Amazon2csv: Amazon products scraper to CSV (no API token required)

  • Why not use the API? Disclaimer: I'm the author of python-amazon-simple-product-api [1]

    [1] https://github.com/yoavaviram/python-amazon-simple-product-a...

  • Scraping Amazon is fun and all, but when you start overdoing it they rate-limit your IP and show you my worst nightmare: the Dogs of Amazon (a 500 page with pictures)

    Why do I know this? Because I'm the CTO at Nazdeeq.com where we let users buy Amazon products from countries where they don't ship easily, like Pakistan.

    Edit: totally open to partnerships in more countries

  • The issue with those tools is that Amazon changes the product layout very often and heavily conducts A/B tests. I’ve once even heard that computer vision is the most stable way to scrape Amazon. I guess this library will stop working rather soon.

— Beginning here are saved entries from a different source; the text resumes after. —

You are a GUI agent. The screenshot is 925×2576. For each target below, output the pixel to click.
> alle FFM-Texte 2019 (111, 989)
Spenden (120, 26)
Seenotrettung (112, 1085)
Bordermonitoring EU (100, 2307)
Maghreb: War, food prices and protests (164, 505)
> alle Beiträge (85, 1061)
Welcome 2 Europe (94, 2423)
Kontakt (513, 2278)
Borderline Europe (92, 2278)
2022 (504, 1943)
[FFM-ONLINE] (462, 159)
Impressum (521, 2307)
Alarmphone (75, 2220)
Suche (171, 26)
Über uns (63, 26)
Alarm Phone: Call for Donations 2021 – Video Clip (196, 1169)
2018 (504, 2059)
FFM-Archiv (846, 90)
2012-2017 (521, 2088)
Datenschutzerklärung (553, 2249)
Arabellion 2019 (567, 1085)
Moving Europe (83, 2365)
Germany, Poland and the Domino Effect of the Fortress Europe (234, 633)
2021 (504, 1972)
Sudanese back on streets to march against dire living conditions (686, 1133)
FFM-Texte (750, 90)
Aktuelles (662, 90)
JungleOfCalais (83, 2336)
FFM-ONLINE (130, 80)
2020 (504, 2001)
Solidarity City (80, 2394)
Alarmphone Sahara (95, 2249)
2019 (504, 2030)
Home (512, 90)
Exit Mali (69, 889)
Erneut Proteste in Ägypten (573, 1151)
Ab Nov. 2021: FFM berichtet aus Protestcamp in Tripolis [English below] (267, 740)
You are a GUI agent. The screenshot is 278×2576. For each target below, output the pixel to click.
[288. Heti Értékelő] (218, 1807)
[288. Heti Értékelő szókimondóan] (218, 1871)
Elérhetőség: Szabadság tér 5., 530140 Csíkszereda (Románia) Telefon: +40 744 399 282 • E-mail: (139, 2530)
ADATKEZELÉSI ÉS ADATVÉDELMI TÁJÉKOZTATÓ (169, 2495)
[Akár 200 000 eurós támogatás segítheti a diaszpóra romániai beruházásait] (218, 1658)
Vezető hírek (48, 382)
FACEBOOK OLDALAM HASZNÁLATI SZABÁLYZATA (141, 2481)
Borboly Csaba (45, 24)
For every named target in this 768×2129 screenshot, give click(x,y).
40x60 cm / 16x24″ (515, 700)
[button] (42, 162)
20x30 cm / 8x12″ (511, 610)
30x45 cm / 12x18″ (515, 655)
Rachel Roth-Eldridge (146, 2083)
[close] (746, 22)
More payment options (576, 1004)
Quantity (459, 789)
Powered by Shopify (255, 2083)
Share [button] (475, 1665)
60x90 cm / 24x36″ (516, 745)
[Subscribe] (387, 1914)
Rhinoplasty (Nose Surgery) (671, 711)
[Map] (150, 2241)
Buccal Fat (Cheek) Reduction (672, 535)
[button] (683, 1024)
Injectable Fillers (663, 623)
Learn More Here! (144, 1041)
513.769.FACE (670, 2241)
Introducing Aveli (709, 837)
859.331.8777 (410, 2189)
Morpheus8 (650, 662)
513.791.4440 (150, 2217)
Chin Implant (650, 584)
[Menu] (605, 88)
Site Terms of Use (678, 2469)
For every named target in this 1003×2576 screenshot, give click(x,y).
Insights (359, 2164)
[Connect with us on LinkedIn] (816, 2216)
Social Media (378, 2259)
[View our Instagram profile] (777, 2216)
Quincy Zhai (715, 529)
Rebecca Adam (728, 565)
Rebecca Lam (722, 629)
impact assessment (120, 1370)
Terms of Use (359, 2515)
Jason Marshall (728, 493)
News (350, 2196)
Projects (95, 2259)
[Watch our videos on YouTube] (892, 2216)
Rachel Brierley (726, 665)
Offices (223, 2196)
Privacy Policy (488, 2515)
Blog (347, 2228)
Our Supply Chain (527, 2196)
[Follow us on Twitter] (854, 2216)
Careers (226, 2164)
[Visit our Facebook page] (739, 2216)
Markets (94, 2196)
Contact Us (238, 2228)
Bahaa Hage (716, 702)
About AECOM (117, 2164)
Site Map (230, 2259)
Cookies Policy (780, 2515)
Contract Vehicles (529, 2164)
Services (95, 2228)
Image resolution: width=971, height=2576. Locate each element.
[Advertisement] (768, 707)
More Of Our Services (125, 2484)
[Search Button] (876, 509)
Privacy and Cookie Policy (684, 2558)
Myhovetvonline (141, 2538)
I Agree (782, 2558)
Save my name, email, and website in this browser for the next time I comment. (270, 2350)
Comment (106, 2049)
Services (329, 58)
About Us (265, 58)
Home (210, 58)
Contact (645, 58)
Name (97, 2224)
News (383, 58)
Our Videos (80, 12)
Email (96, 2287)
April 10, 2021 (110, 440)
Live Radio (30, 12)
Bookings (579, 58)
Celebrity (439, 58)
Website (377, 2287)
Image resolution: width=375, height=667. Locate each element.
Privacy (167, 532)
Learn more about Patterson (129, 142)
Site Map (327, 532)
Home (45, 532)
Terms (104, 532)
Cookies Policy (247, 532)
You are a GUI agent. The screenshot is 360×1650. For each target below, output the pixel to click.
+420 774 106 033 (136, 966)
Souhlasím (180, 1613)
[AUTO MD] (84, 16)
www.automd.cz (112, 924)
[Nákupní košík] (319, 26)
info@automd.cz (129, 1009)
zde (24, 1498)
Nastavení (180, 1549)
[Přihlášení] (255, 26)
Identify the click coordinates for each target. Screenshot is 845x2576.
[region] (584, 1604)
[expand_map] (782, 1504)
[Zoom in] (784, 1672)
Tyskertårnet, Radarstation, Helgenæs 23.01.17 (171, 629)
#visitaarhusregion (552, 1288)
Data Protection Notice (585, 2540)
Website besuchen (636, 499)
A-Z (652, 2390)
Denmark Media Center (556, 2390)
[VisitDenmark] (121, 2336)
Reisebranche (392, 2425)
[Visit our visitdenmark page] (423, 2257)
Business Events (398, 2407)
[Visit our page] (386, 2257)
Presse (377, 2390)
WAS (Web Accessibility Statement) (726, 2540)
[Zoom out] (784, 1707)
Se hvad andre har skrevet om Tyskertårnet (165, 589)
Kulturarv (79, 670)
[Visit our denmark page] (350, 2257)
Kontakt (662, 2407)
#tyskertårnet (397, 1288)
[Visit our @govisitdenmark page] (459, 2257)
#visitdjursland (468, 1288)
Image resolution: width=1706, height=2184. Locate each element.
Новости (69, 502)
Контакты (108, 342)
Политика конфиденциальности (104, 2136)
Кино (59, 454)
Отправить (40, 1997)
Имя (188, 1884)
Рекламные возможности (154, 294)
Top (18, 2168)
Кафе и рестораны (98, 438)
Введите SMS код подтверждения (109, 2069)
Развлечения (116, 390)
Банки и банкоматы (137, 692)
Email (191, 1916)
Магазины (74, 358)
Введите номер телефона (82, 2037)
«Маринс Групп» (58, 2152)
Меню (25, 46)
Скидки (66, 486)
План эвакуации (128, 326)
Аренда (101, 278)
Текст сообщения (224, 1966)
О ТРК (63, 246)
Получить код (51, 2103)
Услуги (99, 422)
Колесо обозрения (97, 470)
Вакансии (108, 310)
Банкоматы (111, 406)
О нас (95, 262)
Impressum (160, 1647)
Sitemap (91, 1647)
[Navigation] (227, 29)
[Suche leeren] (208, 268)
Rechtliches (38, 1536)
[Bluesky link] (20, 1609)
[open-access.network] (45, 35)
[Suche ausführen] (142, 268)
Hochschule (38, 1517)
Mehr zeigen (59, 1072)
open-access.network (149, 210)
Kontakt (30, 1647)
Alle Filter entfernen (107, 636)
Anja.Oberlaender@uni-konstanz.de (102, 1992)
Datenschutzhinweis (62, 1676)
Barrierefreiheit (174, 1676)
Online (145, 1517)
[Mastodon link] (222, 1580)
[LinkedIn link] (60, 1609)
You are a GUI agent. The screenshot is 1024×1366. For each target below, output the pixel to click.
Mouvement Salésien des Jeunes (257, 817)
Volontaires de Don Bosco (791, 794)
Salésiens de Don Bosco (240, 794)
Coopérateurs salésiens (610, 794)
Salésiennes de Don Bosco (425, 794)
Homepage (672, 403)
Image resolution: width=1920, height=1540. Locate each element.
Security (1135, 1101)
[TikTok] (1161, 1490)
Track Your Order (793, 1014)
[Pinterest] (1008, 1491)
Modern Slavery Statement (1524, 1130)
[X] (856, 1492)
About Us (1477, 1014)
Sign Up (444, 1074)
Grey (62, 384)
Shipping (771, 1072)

  • I remember trying to build a scraper for Amazon. I quickly discovered that there are many types of item pages, and they change over time too. A/B testing probably. Just to get the price of the product out of their HTML markup reliably was a nightmare, I had to build a huge tree of if-this-then-maybe-that logic.

  • The company I work for (zinc.io) has this: https://zincapi.com/

    We brand it as an ordering API, but we also offer retrieving the product data (item details/pricing.) We put a LOT of engineering resources into data quality and maintenance, as the API is core to our flagship product, PriceYak. If you have questions or want a token, email adam@zinc.io and mention this post.

  • If you're using this for anything serious, it's probably better to sign up for the keepa API at about $50/month and they scrape Amazon for you. Worth it to not need to deal with the complexities.

  • Nice. From my experience I've found Parsel [1] (used by scrapy) to be an easier to use HTML parsing library than Beautiful Soup. That's just imo.

    [1] https://github.com/scrapy/parsel

  • Hm, another no-API option (at least if you are on WordPress) is: https://wpcommission.com

  • So how many calls is one allowed before getting banned? Any guidelines on how to use this without breaching T&Cs?

  • Am I the only one who thinks this is rather weird, or at least unconventional code for a scraper in Python?

  • It is also illegal to scrape AZ, since if you scrape it , it means you don’t own this content and you are just stilling products data added to the site by produsts proper owners.